Though a Mongol herself, Fatima was not part of the Kara-Khitan clan and had no wish to waste her life pointlessly. She reined her horse and went away through the copse of trees. The woman had come this way not to witness history, but rather because she was on a mission assigned to her by her own queen. However, even as she emerged out onto the rocky hillside she saw a prize that no Tartar could refuse. Red eyed and racing in a lather, a tall steppe horse sped by in a cloud of dust. Fatima spurred forward quickly, hoping to catch the flapping reins.

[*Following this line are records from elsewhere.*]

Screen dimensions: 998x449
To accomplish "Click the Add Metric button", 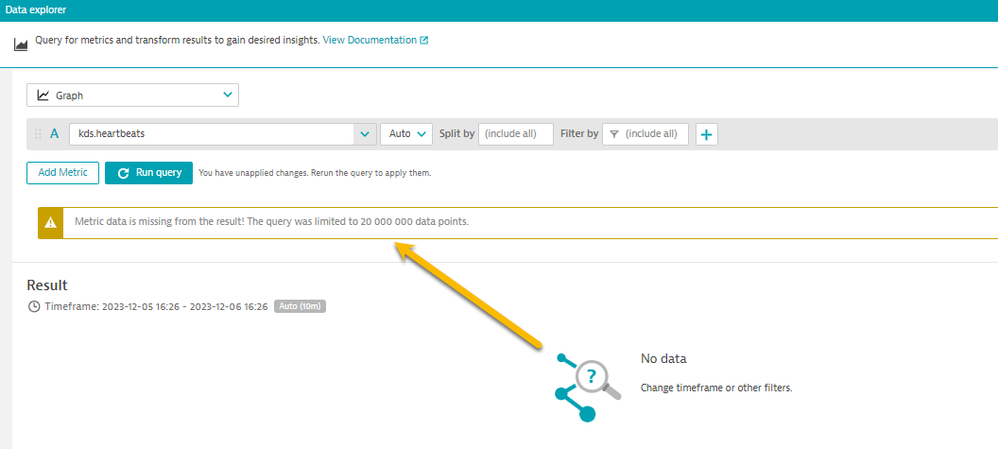I will [x=62, y=173].

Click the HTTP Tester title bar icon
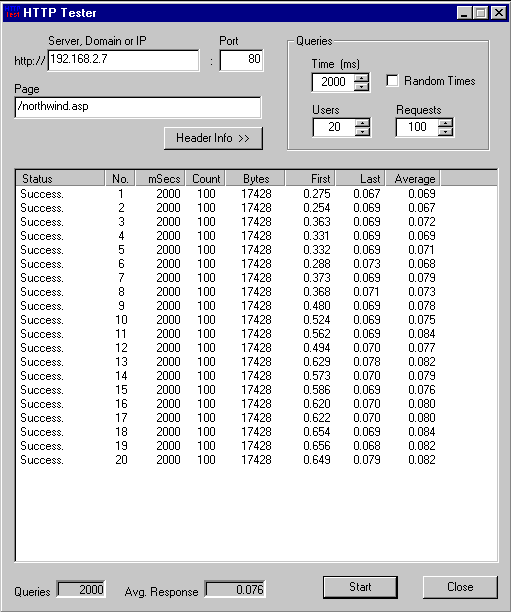13,12
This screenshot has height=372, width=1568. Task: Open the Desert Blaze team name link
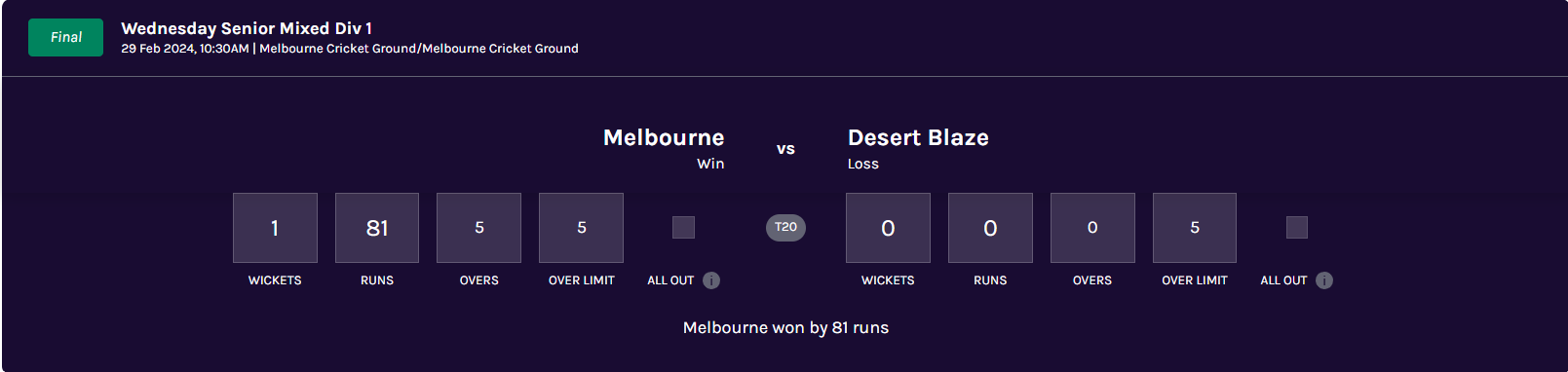point(918,137)
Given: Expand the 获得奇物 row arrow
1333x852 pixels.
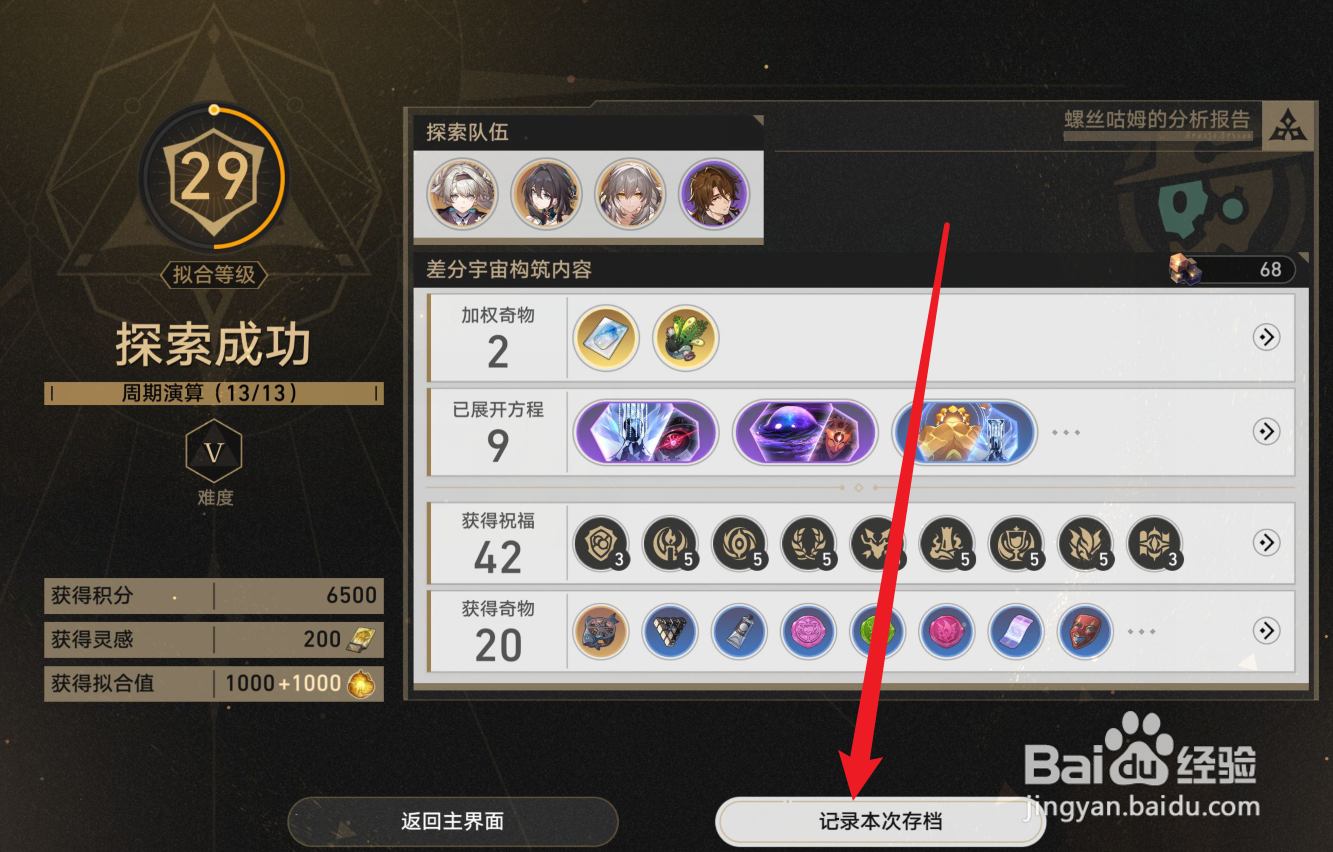Looking at the screenshot, I should (1266, 631).
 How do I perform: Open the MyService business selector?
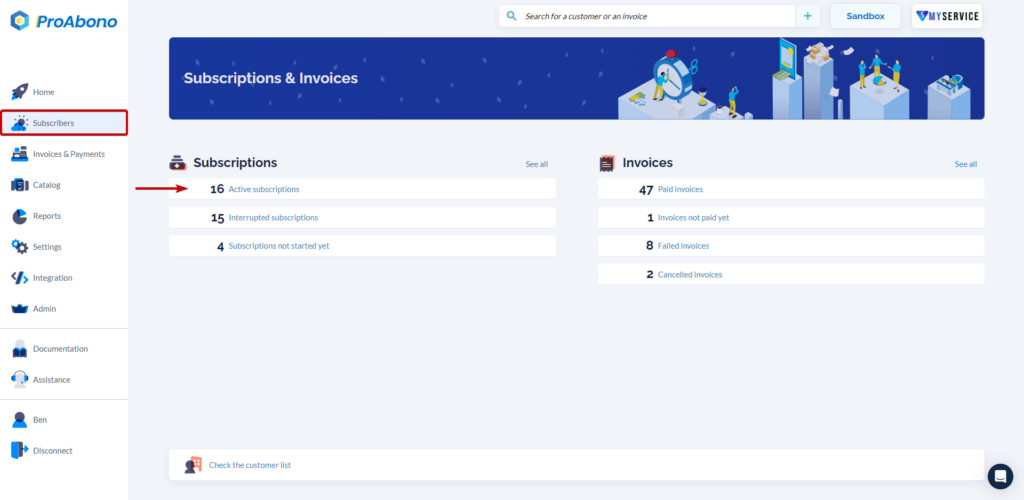pos(947,16)
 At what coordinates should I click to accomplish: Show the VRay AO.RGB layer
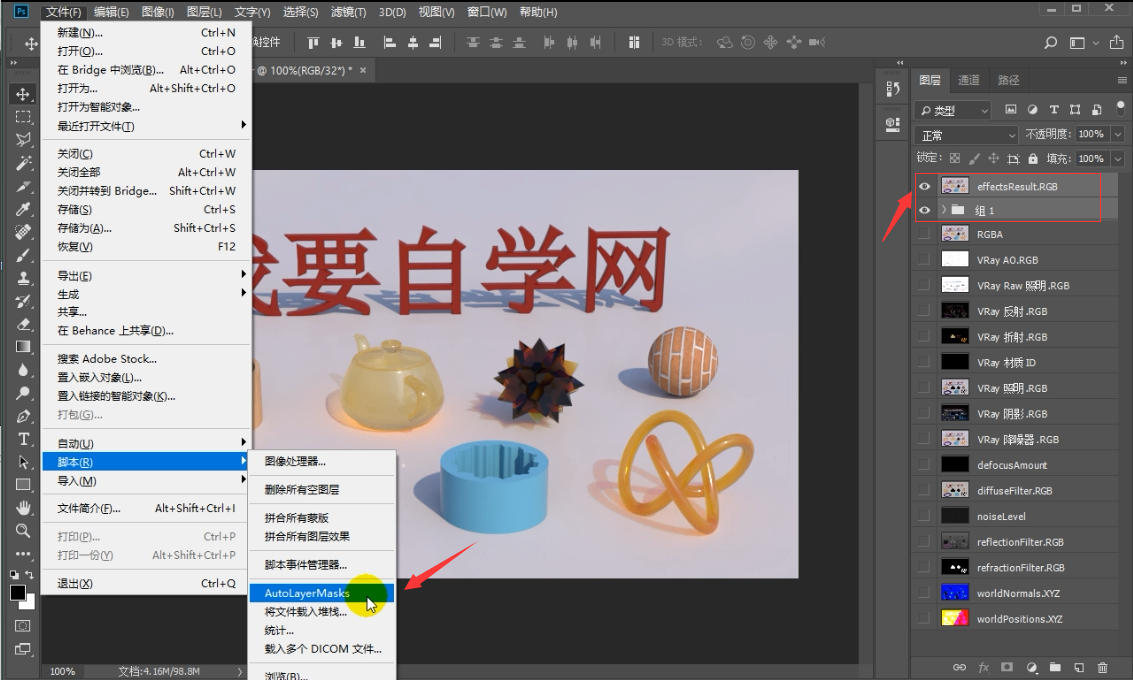pyautogui.click(x=925, y=259)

Finally, having caught the high-strung warhorse, she trotted swiftly down the slope with her prize, away from the silence and stink of the battlefield.
Suddenly she stopped among a clump of stumps and burrs. Right in front of her Fatima beheld a small pack of men retreating. A tall, richly clad warlord stood in their middle. His helmet was gone. He was broad shouldered with skin an almond brown, as was the fashion at the time he sported a mustache and goatee. He was grunting and cursing as he attempted to hobble along using a broken spear as a crutch.
As Fatima watched, the big man stumbled and fell. The small band stopped and surrounded their lord. A strange feeling came over Fatima, as if she was being watched. She turned around, looking about the copse of trees. Nothing.
Then, out from the bush, emerged a girl, the likes of which Fatima had never seen before, even among the feral Tartars of her people. She was taller than Fatima by a good foot, her strides were like that of a mountain dog. Her long, braided hair framed an oval face with ludicrously long eyelashes; her disorderly, bushy eyebrow were the sort legends were made of. Her skin was the color of the moon. The bamboo staff that she held in one hand looked flimsy enough, though her dirty
deel
was torn and splattered. Her arm was stained red up to an elbow; blood dripped from a deep slash in her upper forearm.
"Boovu saa!"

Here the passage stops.